On 02/11/2015 07:28 AM, Rich Hare wrote:
I have been using Debian via the Knoppix bootable CD to back up a couple
of Win XP computers. Has been working wonderfully with a 500 GB drive
I've used
and also a 1 TB drive.
I recently purchased a couple of 2 TB drives for this purpose, but have
a problem. The drives will mount; the backup (70-80 GB) will start, but
terminates without error
message after a few folders are copied; leaving a bad file or two
behind. (Windows reports
the files are bad and can't even delete them). I tried partitioning the
drive into two 1 TB partitions, but this, too, does not work. I've used
a Seagate utility to
check if the drives have 512 byte sectors or 4096 byte sectors and they
are 512 byte NTFS
sector drives.
The drives work well with WinXP.
That sounds like some kind of subtle firmware bug in your 2 TB USB drive.
On 02/11/2015 08:44 AM, Rich Hare wrote:> Rich Hare wrote:
> After booting into Debian, Knoppix allows me to see each drive. I do
> a simple "copy" and "paste" to copy the files from the Windows
> machine to the backup drive.
I prefer using command-line utilities wrapped in batch files/ shell
scripts/ Perl scripts/ etc., so that I get consistent backup's. Cygwin
is very useful for Windows machines:
http://cygwin.org/
I used to struggle with trying to get Linux to write files and
directories on NTFS volumes, and finally gave up. Now if I want to
reliably write to NTFS volumes, I use Windows.
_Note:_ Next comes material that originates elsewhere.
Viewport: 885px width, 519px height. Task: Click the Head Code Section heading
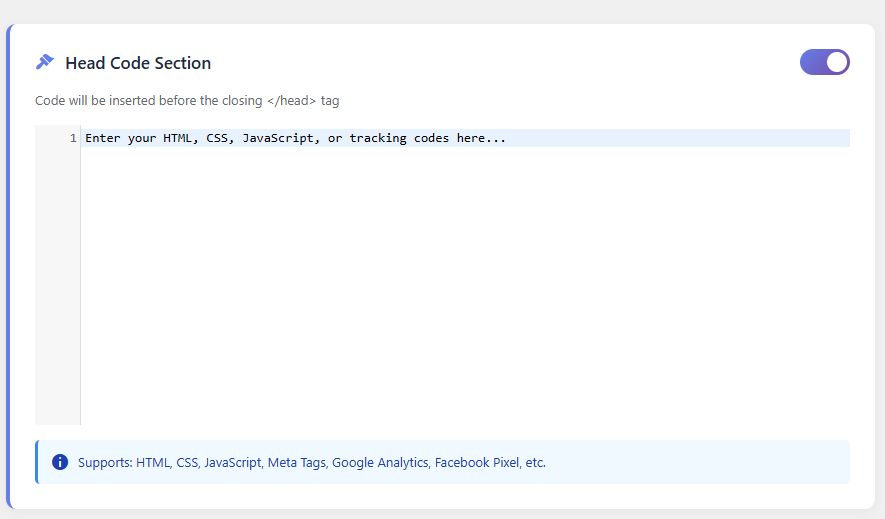138,63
I've had better luck reading and writing FAT32 volumes with both Linux
and Windows. Understand that it is possible to transfer file contents
accurately, but not meta-data due to limitations of FAT32. This can be
a feature or a bug, depending upon what you're trying to do. (If you're
writing an archive instead of files and directories, then data and
meta-data preservation depends upon your tools.)
I've found three ways to do accurate backup/ recovery of NTFS files and
directories:
1. Norton Ghost 2003, going to NTFS volumes. This is how I backup my
Windows system drives. USB drive support is dated, and probably won't
work with your 2 TB drive.
2. A byte-for-byte copy of the raw partition contents using Debian
GNU/Linux and dd, going to ext4 partitions. This is how I backup my
Linux system drives. Knoppix and your 2 TB USB should work.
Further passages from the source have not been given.